Lowering class sizes, addressing the mainstreaming of special education students and renovating older schools were among the chief concerns of about 50 parents who attended last night's Howard County school board hearing on the proposed capital budget for next year.

Some of the parents asked for new ventilation systems, computers and bus service.

The county expects more than 12,500 new students in the next 10 years. As a result, school officials have the daunting task of building 13 new schools and renovating and building additions to about a dozen others, hiring hundreds of new teachers and buying thousands of new books.

Parents asked last night for adequate funds in next year's budget to remedy current problems, such as disruptions caused last month when school officials moved six teachers to schools with higher-than-expected enrollments. At least a dozen parents, some angered at the moves, urged the board to increase the number of surplus teachers in the pool used to staff those schools.
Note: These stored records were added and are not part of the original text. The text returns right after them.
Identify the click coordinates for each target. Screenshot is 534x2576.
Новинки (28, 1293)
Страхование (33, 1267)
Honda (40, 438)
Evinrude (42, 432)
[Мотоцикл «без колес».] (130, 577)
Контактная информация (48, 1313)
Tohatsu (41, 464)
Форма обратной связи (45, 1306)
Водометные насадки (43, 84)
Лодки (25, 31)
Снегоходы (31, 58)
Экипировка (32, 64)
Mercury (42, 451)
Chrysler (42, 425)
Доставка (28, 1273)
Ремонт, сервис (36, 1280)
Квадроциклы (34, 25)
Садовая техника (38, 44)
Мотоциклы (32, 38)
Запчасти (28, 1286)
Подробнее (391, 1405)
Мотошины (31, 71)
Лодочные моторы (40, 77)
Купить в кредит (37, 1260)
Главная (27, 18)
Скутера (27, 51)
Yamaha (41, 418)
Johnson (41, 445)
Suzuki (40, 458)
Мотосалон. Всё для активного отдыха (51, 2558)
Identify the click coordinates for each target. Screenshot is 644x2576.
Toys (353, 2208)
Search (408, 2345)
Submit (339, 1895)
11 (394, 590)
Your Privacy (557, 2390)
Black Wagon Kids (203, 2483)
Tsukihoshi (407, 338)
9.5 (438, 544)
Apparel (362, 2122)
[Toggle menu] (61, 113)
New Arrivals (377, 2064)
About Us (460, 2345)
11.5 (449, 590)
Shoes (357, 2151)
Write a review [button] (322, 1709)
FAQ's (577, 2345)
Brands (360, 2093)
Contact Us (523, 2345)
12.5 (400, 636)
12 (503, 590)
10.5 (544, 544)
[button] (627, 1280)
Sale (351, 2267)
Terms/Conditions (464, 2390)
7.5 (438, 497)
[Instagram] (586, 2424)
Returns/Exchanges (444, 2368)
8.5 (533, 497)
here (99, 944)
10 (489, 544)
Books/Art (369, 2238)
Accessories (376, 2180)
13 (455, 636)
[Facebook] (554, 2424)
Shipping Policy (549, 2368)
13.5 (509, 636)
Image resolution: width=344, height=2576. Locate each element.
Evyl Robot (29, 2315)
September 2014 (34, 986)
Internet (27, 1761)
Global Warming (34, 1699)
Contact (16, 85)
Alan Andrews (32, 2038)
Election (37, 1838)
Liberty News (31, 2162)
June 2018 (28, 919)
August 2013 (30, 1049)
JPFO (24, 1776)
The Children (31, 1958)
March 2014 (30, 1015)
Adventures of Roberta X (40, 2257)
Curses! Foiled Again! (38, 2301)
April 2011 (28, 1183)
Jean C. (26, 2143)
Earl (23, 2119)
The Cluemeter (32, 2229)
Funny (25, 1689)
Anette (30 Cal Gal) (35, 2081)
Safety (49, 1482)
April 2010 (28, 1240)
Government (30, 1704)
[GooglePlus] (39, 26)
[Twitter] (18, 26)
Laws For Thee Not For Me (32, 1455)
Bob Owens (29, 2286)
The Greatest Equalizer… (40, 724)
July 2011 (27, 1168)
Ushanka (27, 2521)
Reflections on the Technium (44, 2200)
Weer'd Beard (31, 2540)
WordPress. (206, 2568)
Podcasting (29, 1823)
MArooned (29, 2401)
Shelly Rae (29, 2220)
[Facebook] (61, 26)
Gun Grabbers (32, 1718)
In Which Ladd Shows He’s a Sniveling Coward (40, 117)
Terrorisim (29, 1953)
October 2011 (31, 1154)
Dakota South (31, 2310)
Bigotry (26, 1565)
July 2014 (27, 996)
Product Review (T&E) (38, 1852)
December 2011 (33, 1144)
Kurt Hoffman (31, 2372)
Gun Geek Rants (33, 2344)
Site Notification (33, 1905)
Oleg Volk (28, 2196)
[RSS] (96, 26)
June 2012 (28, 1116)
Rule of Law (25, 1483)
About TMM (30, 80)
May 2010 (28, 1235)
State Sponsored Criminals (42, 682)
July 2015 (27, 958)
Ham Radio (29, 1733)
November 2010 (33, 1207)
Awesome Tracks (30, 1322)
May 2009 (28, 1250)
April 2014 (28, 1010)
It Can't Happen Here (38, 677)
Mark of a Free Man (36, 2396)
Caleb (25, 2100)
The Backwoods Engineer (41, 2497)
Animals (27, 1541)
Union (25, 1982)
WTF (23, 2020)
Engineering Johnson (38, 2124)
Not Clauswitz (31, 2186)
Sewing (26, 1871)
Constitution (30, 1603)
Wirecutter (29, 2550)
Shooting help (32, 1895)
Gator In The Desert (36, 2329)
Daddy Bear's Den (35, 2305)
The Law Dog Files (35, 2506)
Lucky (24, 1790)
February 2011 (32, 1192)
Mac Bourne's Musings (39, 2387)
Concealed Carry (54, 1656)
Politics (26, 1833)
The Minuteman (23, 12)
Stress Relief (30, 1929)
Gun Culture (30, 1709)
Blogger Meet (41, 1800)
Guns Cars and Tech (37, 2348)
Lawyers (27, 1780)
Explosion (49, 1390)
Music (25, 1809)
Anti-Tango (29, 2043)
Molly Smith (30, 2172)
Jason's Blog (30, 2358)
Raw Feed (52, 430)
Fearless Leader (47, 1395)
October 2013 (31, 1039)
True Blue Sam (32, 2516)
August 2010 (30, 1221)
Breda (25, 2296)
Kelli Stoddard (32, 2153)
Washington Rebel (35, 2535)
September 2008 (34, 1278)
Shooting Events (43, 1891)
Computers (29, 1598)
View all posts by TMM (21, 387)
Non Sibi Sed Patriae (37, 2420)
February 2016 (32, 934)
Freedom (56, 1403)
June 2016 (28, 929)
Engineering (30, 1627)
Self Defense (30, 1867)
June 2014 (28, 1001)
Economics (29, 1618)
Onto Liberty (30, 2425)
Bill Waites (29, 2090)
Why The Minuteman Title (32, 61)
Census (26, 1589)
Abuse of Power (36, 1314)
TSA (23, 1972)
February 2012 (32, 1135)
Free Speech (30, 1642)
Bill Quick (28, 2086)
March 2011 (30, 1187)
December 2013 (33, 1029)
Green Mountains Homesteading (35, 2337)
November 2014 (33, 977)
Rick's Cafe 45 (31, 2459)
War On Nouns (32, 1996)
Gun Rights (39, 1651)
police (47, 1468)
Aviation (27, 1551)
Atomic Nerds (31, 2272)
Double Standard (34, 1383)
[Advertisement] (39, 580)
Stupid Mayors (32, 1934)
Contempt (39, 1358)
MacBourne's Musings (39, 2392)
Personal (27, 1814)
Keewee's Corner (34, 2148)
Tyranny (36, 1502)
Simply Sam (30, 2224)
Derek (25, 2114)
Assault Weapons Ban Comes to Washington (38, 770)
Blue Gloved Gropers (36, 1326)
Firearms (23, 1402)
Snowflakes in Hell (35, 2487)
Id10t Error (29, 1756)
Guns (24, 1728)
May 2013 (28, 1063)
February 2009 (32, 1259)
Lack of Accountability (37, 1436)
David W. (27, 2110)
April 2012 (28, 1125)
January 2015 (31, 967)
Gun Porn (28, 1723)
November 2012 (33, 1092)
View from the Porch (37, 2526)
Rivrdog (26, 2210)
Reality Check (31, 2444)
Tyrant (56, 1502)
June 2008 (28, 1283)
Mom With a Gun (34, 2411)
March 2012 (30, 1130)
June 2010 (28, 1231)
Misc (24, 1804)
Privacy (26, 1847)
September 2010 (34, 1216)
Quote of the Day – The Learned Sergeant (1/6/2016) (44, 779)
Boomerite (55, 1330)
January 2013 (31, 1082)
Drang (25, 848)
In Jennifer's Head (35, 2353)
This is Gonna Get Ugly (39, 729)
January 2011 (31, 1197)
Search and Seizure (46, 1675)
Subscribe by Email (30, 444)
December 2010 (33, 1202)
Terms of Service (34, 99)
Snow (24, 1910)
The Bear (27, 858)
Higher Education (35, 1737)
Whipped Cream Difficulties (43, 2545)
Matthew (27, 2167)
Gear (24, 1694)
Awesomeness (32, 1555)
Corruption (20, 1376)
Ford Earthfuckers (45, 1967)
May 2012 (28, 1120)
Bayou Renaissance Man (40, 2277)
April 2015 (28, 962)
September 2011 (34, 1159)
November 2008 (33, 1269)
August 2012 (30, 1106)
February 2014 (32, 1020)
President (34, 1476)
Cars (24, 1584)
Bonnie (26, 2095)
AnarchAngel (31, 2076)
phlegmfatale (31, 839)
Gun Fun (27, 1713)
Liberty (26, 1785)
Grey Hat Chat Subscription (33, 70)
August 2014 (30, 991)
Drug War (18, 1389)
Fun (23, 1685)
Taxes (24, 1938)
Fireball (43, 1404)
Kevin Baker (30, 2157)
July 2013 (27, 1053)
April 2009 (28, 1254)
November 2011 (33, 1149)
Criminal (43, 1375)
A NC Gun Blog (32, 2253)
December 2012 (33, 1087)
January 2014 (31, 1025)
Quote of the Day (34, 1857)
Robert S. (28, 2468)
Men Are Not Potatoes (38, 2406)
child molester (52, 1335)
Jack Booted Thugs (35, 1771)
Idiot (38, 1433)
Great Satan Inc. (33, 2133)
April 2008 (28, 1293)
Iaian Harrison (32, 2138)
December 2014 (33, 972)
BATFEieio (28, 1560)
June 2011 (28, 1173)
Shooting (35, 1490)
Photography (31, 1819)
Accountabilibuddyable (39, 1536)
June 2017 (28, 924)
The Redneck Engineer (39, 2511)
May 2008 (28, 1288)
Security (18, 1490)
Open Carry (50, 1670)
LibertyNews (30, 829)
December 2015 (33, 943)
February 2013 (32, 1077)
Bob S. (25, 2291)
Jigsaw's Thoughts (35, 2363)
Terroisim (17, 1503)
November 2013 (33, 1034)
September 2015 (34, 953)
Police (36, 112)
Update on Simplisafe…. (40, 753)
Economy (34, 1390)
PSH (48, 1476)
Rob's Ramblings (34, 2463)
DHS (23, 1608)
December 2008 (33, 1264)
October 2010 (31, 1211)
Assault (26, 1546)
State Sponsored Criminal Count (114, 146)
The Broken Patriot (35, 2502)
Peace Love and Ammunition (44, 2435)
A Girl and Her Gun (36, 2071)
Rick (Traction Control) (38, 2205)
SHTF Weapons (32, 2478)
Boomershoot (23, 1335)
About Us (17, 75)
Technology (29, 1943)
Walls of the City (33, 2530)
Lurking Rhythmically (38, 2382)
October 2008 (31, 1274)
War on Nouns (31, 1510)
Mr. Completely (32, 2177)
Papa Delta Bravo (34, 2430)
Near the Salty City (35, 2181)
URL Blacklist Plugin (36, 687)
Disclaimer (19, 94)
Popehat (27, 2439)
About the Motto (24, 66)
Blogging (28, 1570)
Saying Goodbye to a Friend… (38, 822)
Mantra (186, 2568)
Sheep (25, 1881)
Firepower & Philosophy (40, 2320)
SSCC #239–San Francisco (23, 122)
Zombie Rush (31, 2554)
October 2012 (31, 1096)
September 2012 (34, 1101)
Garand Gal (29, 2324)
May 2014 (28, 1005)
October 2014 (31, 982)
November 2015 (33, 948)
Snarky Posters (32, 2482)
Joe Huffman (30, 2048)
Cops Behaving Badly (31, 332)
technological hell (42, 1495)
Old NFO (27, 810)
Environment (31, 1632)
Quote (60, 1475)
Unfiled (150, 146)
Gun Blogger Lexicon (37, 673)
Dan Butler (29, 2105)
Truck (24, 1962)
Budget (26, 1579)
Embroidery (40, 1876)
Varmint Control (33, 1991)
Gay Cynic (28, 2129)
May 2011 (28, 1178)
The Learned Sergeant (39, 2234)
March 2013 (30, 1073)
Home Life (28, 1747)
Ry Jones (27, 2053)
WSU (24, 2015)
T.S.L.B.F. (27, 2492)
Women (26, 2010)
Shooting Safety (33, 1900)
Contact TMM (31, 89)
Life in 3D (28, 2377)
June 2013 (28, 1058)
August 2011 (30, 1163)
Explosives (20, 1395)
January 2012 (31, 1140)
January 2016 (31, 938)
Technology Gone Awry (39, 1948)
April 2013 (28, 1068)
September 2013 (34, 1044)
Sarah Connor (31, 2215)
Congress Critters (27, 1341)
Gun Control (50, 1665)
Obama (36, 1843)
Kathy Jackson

"That pool has all too often been the subject of budget cuts, and this cannot be allowed to continue," said Rosemary Mortimer, a parent. "We can't allow ourselves to begin the year with inadequate staffing before the school doors even open. It is patently unfair to our children and their parents that classroom teachers are pulled from their classrooms once the year has begun."

Although the number of teachers in the pool has doubled over the years, "it is still not enough for a school system whose needs are continually changing," said Janet Oken, a parent at Swansfield Elementary School.

Other parents asked school officials to consider special education students when they figure staffing requirements.

Even though many special education students have been placed in general education classrooms, they are not counted when school officials determine teacher-student ratios.

Joseph Annelli, president of the Ellicott Mill Middle School PTA, told the board that it was imperative to repair or replace the 55-year-old school, which has inadequate lighting and space in the computer room, and obsolete science facilities.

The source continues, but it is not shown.